• _What the exercise asks_: There is material below. Print exactly the lines starting at the line with "Where should I click to: Toggle" and ending at the line with "The width and height of the screenshot is (1568, 734).", ends included, and no others.

§ §

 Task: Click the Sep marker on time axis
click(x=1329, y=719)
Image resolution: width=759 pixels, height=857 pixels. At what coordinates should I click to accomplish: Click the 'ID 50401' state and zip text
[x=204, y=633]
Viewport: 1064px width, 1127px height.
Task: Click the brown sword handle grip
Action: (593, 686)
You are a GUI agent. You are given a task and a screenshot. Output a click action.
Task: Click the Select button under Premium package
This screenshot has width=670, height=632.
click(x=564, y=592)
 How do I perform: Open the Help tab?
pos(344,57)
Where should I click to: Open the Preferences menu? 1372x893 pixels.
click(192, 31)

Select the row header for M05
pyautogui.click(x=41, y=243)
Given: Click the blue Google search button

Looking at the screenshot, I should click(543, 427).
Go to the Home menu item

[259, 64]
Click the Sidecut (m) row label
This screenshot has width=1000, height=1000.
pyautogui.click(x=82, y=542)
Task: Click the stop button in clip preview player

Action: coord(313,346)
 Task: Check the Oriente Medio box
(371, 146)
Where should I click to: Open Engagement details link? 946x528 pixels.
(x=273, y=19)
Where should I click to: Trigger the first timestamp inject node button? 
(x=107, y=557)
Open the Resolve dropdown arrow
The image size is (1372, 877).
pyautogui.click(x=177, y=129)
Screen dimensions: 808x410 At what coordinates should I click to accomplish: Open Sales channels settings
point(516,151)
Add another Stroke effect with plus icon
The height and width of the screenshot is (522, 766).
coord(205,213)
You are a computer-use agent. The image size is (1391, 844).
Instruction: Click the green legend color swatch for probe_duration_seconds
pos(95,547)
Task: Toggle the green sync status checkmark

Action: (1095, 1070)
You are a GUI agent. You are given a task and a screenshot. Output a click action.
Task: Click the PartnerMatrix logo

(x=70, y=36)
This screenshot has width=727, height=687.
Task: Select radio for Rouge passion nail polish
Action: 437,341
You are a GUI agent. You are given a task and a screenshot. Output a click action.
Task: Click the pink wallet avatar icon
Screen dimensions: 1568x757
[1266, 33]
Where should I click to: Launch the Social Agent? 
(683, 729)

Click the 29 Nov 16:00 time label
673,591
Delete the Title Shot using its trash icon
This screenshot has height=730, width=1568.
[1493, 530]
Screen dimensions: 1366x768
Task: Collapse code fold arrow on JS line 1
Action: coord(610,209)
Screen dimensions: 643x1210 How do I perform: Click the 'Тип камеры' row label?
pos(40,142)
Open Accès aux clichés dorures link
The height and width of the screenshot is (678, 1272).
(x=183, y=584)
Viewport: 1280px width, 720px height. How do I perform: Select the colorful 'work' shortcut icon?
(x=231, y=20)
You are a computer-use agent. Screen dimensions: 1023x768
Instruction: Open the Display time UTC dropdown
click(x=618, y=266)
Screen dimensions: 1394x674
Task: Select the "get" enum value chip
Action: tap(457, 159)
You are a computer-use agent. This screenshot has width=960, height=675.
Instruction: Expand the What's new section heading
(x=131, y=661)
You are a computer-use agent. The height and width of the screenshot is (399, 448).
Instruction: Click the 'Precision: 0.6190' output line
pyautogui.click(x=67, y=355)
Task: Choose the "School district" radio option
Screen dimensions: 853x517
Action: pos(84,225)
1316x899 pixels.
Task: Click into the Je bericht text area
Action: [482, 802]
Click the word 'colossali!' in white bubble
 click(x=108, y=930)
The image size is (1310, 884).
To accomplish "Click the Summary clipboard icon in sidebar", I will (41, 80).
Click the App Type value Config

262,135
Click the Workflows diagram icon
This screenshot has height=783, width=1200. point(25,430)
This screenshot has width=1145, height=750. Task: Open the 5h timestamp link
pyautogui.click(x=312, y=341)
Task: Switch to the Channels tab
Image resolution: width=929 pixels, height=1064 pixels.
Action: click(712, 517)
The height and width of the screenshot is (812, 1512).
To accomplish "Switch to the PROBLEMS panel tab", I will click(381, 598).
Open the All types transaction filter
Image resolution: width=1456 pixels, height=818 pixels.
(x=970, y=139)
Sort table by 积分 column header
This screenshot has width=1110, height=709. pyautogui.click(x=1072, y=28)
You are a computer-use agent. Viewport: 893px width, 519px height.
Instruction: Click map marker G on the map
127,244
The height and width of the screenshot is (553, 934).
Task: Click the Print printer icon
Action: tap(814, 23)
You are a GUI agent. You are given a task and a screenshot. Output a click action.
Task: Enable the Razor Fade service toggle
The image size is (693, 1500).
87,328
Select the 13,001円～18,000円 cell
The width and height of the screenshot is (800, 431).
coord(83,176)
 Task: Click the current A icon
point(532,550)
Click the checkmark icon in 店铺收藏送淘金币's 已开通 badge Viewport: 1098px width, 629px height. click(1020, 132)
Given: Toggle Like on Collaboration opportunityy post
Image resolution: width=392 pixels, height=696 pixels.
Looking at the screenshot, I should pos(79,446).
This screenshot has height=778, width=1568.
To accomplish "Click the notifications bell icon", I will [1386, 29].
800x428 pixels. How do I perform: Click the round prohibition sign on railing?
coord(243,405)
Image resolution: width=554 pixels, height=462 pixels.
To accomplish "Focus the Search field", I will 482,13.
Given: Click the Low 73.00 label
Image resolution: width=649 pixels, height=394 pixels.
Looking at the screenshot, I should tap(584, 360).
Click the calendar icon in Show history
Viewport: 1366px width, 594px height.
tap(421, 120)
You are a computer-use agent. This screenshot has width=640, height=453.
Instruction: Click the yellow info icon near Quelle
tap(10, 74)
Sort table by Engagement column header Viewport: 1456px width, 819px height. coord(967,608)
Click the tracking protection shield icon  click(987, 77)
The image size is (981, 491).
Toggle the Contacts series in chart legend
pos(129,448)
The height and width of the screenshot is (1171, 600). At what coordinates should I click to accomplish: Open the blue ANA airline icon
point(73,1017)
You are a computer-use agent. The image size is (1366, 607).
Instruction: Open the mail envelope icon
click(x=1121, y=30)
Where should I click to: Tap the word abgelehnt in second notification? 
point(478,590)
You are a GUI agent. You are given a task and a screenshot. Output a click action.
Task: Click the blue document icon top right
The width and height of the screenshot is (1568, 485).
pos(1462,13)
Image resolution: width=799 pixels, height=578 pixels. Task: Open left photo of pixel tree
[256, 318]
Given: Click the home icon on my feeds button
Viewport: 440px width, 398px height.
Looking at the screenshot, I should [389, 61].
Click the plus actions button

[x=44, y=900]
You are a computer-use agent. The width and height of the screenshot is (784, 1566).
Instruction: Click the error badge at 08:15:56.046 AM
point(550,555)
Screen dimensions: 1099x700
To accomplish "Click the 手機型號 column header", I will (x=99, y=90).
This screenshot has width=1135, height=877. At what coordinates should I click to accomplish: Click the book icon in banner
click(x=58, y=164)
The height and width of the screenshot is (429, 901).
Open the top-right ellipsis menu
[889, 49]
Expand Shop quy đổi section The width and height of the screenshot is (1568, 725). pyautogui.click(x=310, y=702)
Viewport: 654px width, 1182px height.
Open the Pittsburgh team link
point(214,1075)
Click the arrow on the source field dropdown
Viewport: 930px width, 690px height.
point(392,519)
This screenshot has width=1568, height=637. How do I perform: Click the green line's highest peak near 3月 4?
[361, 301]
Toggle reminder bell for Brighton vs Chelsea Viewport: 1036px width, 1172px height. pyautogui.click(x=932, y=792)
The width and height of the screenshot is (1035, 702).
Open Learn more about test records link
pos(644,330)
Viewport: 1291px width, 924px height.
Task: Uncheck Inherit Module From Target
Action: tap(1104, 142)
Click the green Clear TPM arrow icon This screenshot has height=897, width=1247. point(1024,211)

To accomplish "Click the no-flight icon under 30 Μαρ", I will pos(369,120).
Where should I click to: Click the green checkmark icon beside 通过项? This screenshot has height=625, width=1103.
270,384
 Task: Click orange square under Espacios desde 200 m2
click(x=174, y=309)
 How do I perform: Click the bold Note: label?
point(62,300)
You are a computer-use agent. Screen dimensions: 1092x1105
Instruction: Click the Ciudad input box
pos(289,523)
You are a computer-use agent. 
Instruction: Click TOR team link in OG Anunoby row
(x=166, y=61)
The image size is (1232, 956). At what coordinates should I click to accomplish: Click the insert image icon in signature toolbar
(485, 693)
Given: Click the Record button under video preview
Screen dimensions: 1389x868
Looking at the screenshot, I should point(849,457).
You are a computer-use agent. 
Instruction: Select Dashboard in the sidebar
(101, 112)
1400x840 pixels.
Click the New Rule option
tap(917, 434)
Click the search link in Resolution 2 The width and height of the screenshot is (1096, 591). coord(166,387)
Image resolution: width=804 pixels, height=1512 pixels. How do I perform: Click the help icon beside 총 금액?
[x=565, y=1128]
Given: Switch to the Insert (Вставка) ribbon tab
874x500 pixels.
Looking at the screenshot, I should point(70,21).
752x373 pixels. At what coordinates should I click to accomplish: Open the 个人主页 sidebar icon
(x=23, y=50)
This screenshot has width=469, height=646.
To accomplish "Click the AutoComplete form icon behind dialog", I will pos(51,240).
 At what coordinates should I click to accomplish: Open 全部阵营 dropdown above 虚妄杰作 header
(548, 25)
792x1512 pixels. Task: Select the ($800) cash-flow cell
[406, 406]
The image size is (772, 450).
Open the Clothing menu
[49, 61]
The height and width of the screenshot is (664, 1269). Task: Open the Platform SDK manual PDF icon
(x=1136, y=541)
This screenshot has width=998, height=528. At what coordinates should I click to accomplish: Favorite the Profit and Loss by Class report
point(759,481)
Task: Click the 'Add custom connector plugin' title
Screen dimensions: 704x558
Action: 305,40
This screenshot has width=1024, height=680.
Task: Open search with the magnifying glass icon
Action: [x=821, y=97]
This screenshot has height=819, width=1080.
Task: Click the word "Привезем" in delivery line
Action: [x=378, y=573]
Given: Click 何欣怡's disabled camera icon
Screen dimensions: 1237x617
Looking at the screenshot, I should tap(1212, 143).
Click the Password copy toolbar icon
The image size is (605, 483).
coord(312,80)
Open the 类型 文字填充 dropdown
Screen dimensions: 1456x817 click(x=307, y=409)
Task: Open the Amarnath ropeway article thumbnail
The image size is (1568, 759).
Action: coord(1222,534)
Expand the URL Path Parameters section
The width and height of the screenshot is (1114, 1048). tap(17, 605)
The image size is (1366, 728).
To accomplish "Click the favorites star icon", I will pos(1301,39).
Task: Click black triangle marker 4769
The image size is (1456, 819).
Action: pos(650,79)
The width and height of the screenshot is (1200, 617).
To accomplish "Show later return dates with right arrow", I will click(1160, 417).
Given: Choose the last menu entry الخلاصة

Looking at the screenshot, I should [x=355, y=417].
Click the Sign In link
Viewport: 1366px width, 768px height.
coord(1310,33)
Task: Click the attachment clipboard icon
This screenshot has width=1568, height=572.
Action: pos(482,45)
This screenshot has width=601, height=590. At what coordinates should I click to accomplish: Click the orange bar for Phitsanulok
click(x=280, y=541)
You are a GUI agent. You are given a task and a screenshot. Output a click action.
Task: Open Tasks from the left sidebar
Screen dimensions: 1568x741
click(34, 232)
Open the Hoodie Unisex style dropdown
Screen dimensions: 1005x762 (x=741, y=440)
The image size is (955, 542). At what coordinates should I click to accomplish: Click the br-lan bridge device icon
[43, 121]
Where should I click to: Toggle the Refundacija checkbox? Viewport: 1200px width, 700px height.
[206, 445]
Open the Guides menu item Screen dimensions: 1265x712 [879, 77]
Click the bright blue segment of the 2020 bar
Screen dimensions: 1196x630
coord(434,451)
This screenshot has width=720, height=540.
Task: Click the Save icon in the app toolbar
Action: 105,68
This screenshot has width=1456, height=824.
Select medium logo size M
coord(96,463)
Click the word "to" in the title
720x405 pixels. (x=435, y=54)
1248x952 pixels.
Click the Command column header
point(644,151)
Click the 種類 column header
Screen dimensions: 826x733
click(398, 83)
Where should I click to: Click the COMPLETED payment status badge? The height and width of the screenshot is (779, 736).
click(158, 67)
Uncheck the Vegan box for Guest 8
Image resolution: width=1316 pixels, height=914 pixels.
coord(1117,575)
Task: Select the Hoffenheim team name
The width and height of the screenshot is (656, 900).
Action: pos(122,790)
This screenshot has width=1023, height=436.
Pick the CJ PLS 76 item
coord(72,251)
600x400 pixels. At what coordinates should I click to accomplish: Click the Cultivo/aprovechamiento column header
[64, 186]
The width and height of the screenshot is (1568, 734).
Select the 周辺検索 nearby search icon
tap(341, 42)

§ §

• _Task output_:
Where should I click to: Toggle the Refundacija checkbox? Viewport: 1200px width, 700px height.
[206, 445]
Open the Guides menu item Screen dimensions: 1265x712 [879, 77]
Click the bright blue segment of the 2020 bar
Screen dimensions: 1196x630
coord(434,451)
This screenshot has width=720, height=540.
Task: Click the Save icon in the app toolbar
Action: 105,68
This screenshot has width=1456, height=824.
Select medium logo size M
coord(96,463)
Click the word "to" in the title
720x405 pixels. (x=435, y=54)
1248x952 pixels.
Click the Command column header
point(644,151)
Click the 種類 column header
Screen dimensions: 826x733
click(398, 83)
Where should I click to: Click the COMPLETED payment status badge? The height and width of the screenshot is (779, 736).
click(158, 67)
Uncheck the Vegan box for Guest 8
Image resolution: width=1316 pixels, height=914 pixels.
coord(1117,575)
Task: Select the Hoffenheim team name
The width and height of the screenshot is (656, 900).
Action: pos(122,790)
This screenshot has width=1023, height=436.
Pick the CJ PLS 76 item
coord(72,251)
600x400 pixels. At what coordinates should I click to accomplish: Click the Cultivo/aprovechamiento column header
[64, 186]
The width and height of the screenshot is (1568, 734).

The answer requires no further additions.